## [节选原文]
··········

您的位置:首页 > 其它

图像均值滤波的CUDA并行化优化

2017-08-18 16:26 471 查看

1、算法原理

均值滤波也是线性滤波,目标点的像素为周围(模板覆盖)像素的平均值。对图像进行均值滤波处理时,每一个像素点的处理与其它像素点无关,所以,可以把对于每一个像素的处理映射到每个线程中,从而实现并行化。

2、并行思路

将像素映射到二维坐标空间,然后使用i*WIDTH+j的方式索引像素,本实例是寻找周围9个像素点的值。对于每一个线程都将去寻找它的领域像素,然后对其求平均值。为了简化计算,边界采用复制像素的方式处理。代码中采用的block Size为256*1。

3、CPU实现代码

对于C++读取图片的方式代码如下,这里不再细讲,需要深究的可以取网上查阅相关博客。

readImage.h

#pragma once
typedef unsigned char BYTE;
typedef unsigned short WORD;
typedef unsigned int DWORD;
typedef long LONG;

//位图文件头定义;
//其中不包含文件类型信息(由于结构体的内存结构决定,
//要是加了的话将不能正确读取文件信息)
typedef struct  tagBITMAPFILEHEADER {
//WORD bfType;//文件类型,必须是0x424D,即字符“BM”

··········

## [任务]
接着上面这篇讲图像均值滤波CUDA并行化的文章往下写。 这些数据取自另一来源。

## [收集的数据]

··········

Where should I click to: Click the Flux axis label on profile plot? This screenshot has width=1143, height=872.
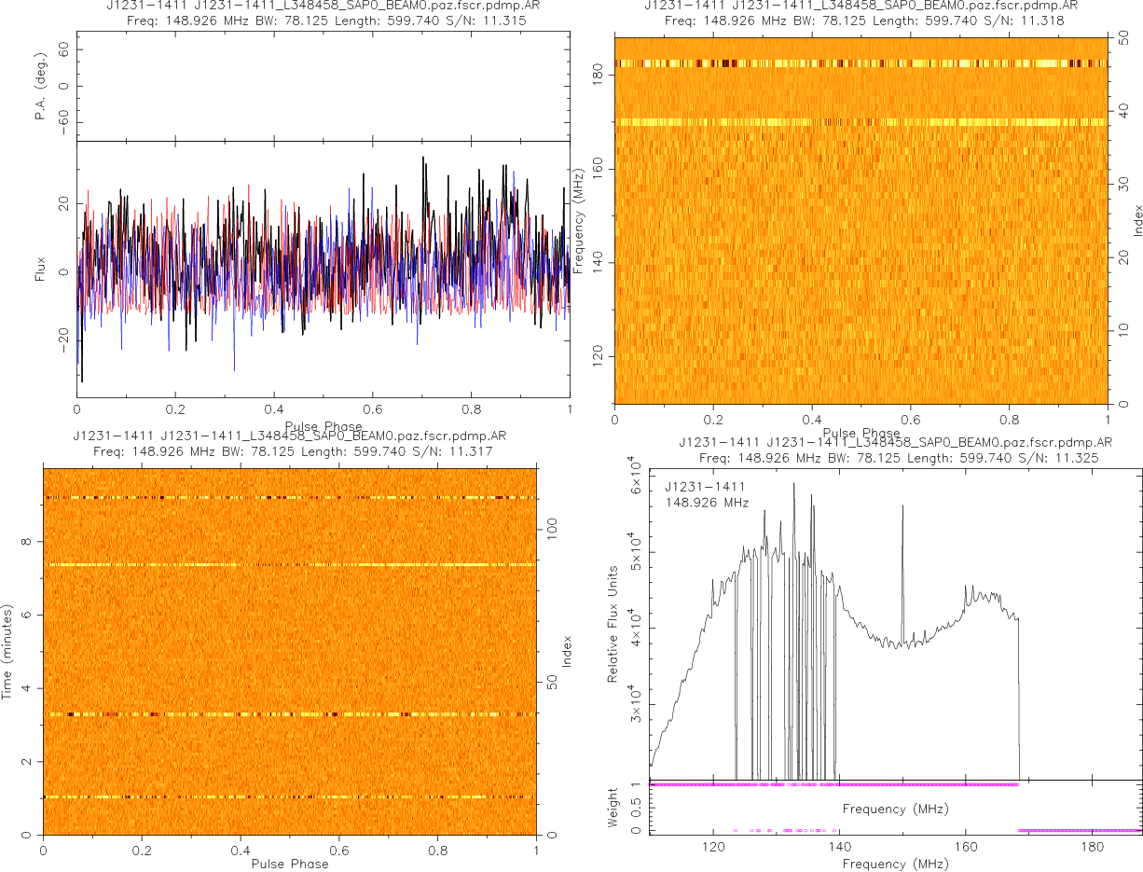39,271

··········

## [参考答案]
DWORD bfSize;//文件大小
WORD bfReserved1;//保留字
WORD bfReserved2;//保留字
DWORD bfOffBits;//从文件头到实际位图数据的偏移字节数
}BITMAPFILEHEADER;

typedef struct tagBITMAPINFOHEADER {
DWORD biSize;//信息头大小
LONG biWidth;//图像宽度
LONG biHeight;//图像高度
WORD biPlanes;//位平面数,必须为1
WORD biBitCount;//每像素位数
DWORD  biCompression; //压缩类型
DWORD  biSizeImage; //压缩图像大小字节数
LONG  biXPelsPerMeter; //水平分辨率
LONG  biYPelsPerMeter; //垂直分辨率
DWORD  biClrUsed; //位图实际用到的色彩数
DWORD  biClrImportant; //本位图中重要的色彩数
}BITMAPINFOHEADER; //位图信息头定义

typedef struct tagRGBQUAD {
BYTE rgbBlue; //该颜色的蓝色分量
BYTE rgbGreen; //该颜色的绿色分量
BYTE rgbRed; //该颜色的红色分量
BYTE rgbReserved; //保留值
}RGBQUAD;//调色板定义

//像素信息
typedef struct tagIMAGEDATA
{
BYTE blue;
}IMAGEDATA;

unsigned char* readImageData(const char* path, int& width00, int& height11);
void saveImageData(const char* path, int width, int height, unsigned char* imagedata);

void showBmpHead();
void showBmpInforHead();
readImage.cpp

#include <stdio.h>
#include "readImage.h"
#include "stdlib.h"
#include "math.h"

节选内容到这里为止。